[Word and item position data]
** begin **

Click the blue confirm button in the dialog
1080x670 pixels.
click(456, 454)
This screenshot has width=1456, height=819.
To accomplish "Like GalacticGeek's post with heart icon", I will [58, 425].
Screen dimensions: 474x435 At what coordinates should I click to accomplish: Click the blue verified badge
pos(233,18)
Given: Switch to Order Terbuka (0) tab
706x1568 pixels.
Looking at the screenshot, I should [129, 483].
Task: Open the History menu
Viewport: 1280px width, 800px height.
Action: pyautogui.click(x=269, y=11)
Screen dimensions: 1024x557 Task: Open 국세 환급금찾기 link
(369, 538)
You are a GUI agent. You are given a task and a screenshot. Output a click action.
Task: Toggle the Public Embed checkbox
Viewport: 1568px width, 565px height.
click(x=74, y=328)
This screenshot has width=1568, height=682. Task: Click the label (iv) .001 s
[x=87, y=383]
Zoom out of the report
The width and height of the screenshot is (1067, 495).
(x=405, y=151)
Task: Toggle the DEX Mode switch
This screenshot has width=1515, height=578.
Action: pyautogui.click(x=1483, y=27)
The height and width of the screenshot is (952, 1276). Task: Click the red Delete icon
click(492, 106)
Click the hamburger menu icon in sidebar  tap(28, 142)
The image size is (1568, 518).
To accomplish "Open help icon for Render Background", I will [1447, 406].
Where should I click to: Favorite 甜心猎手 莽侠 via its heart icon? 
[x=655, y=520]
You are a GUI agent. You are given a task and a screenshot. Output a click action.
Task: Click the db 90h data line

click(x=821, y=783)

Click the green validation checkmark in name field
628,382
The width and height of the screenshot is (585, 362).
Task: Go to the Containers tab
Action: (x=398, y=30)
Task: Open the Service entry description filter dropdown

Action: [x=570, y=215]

** end **

Given task: Retype the records exactly, from the line containing "The image size is (1568, 518)." down to the end of the records.

Solution for this exercise:
The image size is (1568, 518).
To accomplish "Open help icon for Render Background", I will [1447, 406].
Where should I click to: Favorite 甜心猎手 莽侠 via its heart icon? 
[x=655, y=520]
You are a GUI agent. You are given a task and a screenshot. Output a click action.
Task: Click the db 90h data line

click(x=821, y=783)

Click the green validation checkmark in name field
628,382
The width and height of the screenshot is (585, 362).
Task: Go to the Containers tab
Action: (x=398, y=30)
Task: Open the Service entry description filter dropdown

Action: [x=570, y=215]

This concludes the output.